TASK REQUIREMENTS
Copy out the material word for word, from the line containing "The width and" through the end of the material. Leave the pictures out of your copy.

SUPPLIED DATA
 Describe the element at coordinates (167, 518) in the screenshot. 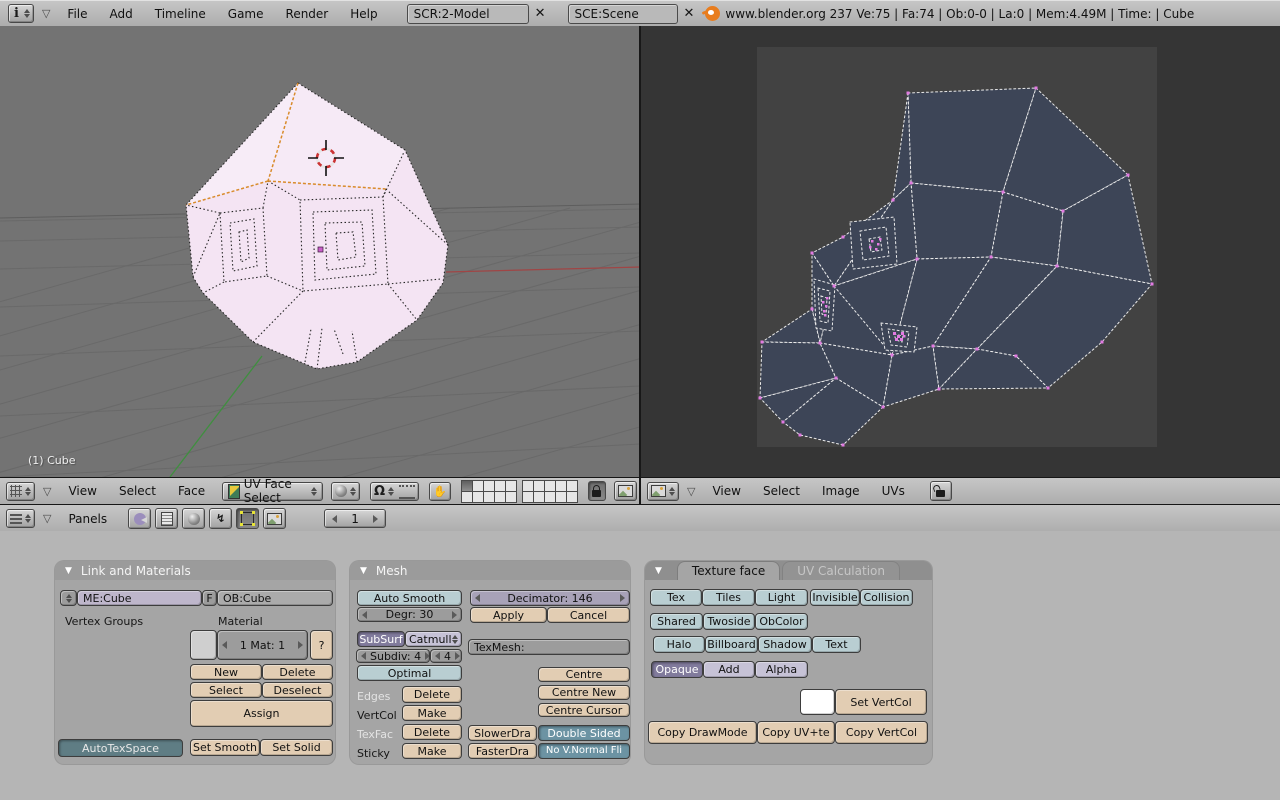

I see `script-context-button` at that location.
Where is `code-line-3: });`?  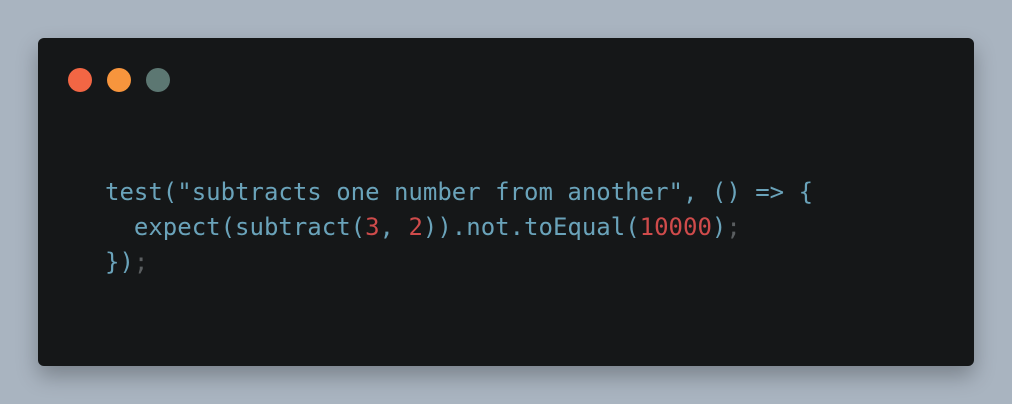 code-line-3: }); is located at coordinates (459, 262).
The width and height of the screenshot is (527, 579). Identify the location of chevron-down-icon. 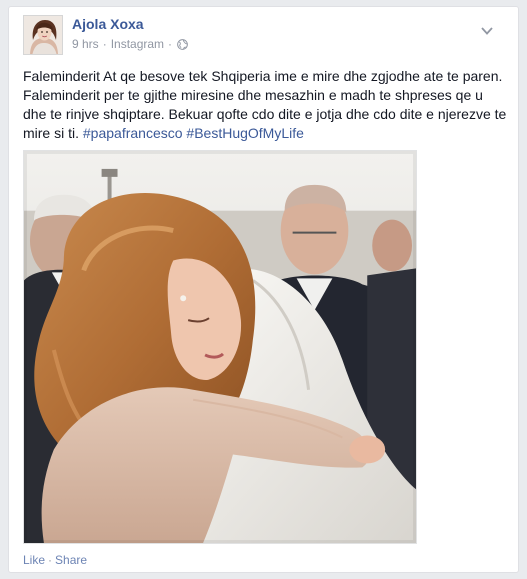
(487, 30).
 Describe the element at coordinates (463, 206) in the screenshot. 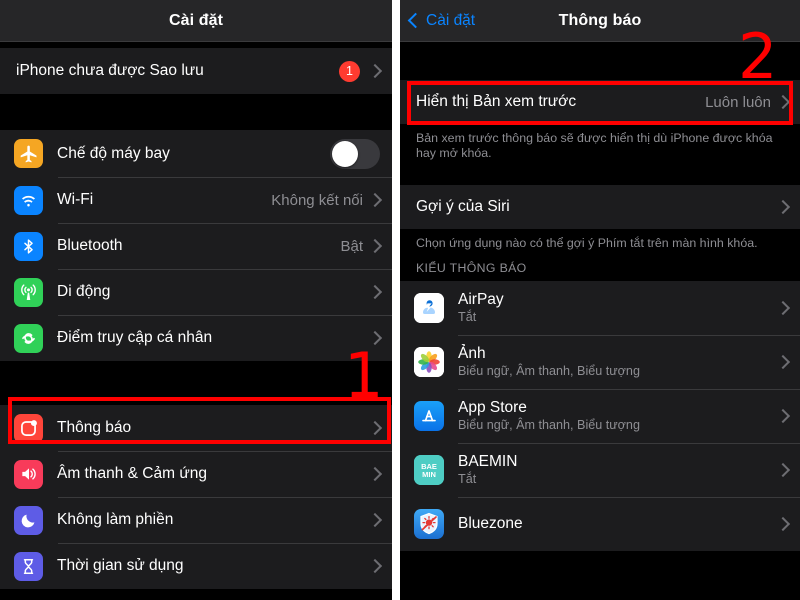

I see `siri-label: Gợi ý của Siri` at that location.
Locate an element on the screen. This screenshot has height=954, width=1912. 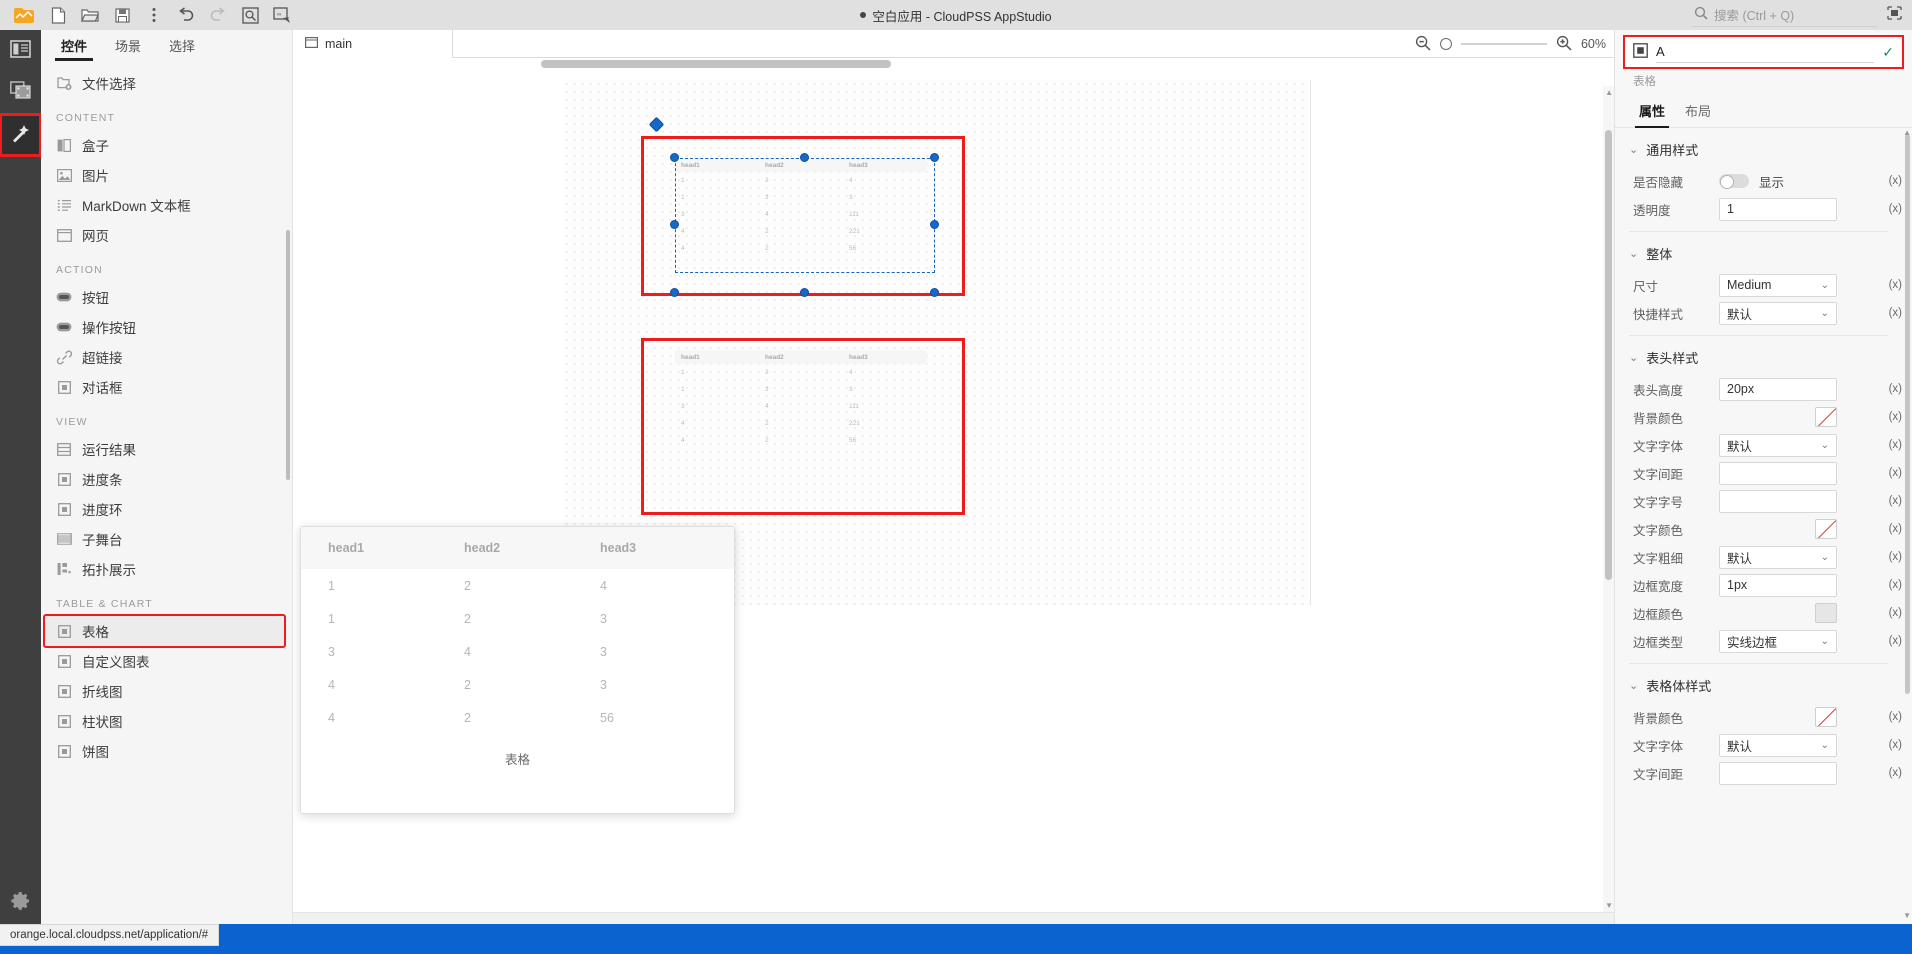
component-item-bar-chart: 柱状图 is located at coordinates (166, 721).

EXERCISE OUTPUT
The width and height of the screenshot is (527, 579). Identify the location of chevron-down-icon. 
(487, 30).
 Describe the element at coordinates (463, 206) in the screenshot. 

I see `siri-label: Gợi ý của Siri` at that location.
Locate an element on the screen. This screenshot has height=954, width=1912. 
component-item-bar-chart: 柱状图 is located at coordinates (166, 721).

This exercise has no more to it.